Meski putusan itu tidak bisa
memuaskan semua pihak, tapi paling tidak ada langkah penegas agar situasi
kembali normal – seperti sebelum terjadinya konflik. Tensi politik untuk
sementara mereda. Laju pemberantasan korupsi tetap berjalan. KPK terselamatkan
dan sinergisitas antara KPK dan Polri bisa diupayakan. Kita mengapresiasi
langkah yang bisa kita katakan “win win solution” Presiden Jokowi itu. Biar
bagaimana pun dan dalam konsisi apa pun korupsi sebagai musuh bersama (common
enemy) harus dilanjutkan. KPK sebagai lembaga tulang punggung rakyat dalam
memberantas korupsi harus tetap dipertahankan.
Tantangan
Kini, tantangan yang dihadapi
Ruki, Seno Adji dan Johan Budi bersama dua komisioner KPK lainnya, Iskandar
Zulkarnaen dan Adnan Pandu Praja tidaklah mudah. Di berbagai media sosial,
kritik khususnya terhadap Ruki dan Seno Adji mulai santer terdengar. Latar
belakang, rekam jejak dan komitmen anti-korupsi mereka dinilai rendah.

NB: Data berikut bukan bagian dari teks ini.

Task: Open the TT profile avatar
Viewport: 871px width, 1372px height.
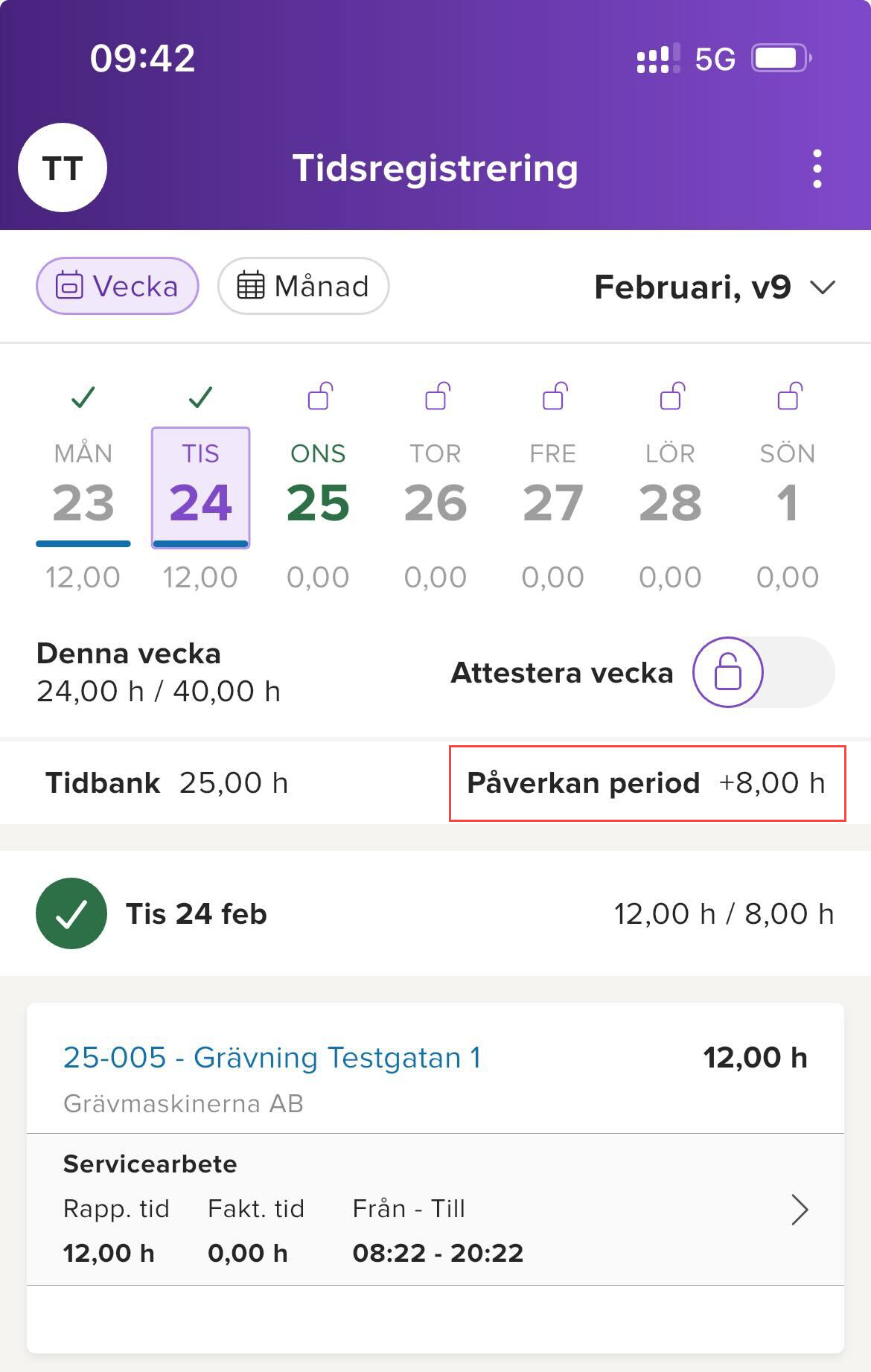Action: [x=63, y=168]
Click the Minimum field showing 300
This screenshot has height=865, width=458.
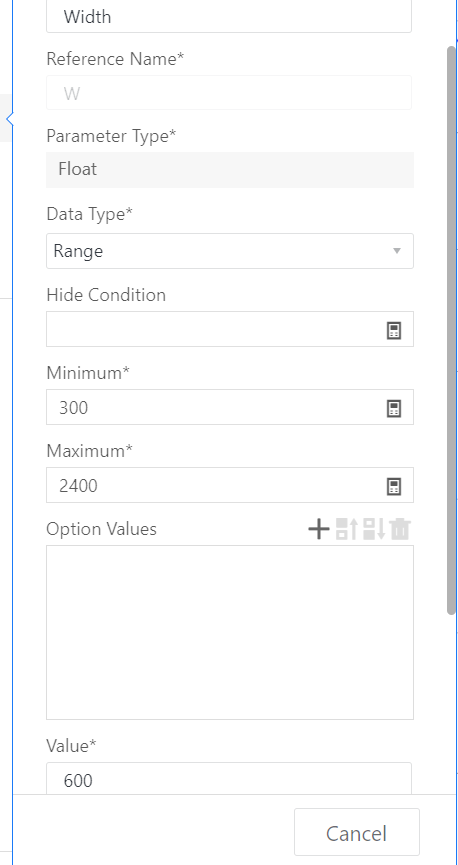(x=215, y=408)
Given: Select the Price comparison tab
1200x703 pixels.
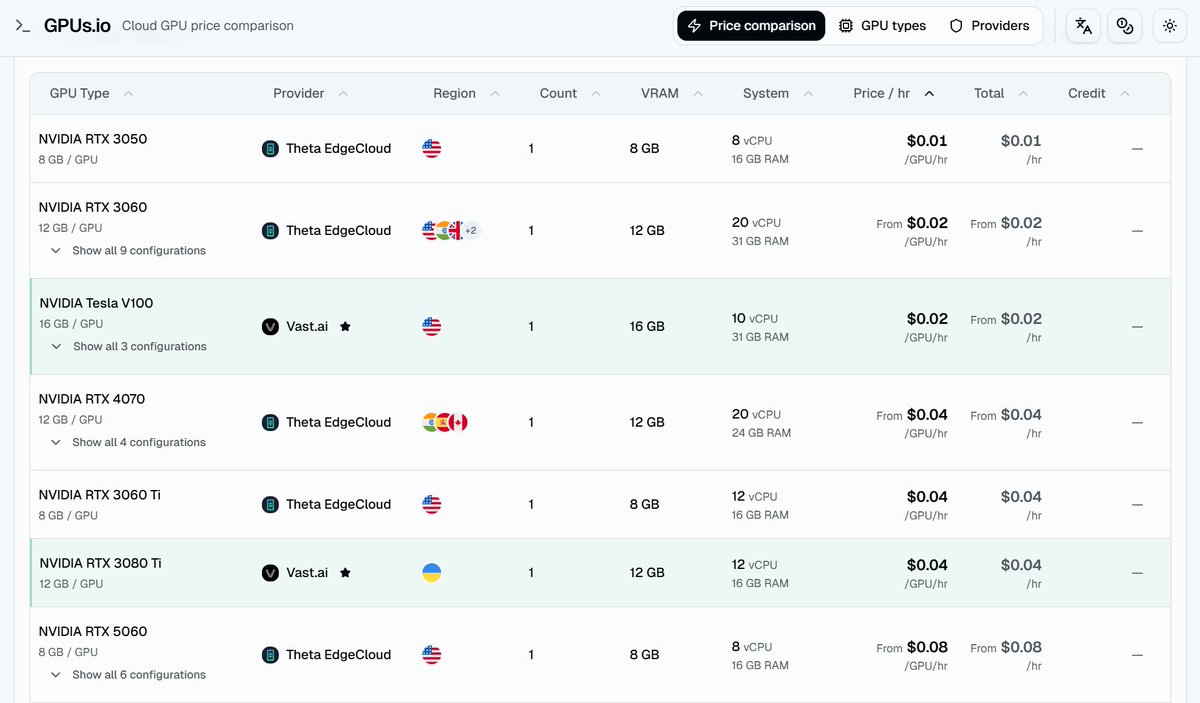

Independensi dan potensi konflik kepentingan membuat keduanya diragukan bisa
memimpin KPK. Keraguan publik itulah yang harus dijawab oleh Ruki cs dalam
waktu 10 bulan mendatang. Upaya hukum untuk meninjau kembali putusan praperadilan
hakim Sarpin menjadi tantangan perdana mereka.
Sebab, meski putusan hakim
lain belum tentu akan sama dengan putusan hakim Sarpin, gugatan praperadilan
akan menjadi “siasat baru” bagi para tersangka dugaan kasus korupsi untuk bisa
bebas melenggang dari proses hukum yang menjeratnya. Jika itu terjadi, maka
akan menjadi preseden buruk bagi ikhtiar pemberantasan korupsi di negeri ini.
Nafas dan energi KPK akan terkuras habis untuk melayani gugatan praperadilan,
bukan untuk memberantas korupsi yang sudah sedemikian di luar batas nalar.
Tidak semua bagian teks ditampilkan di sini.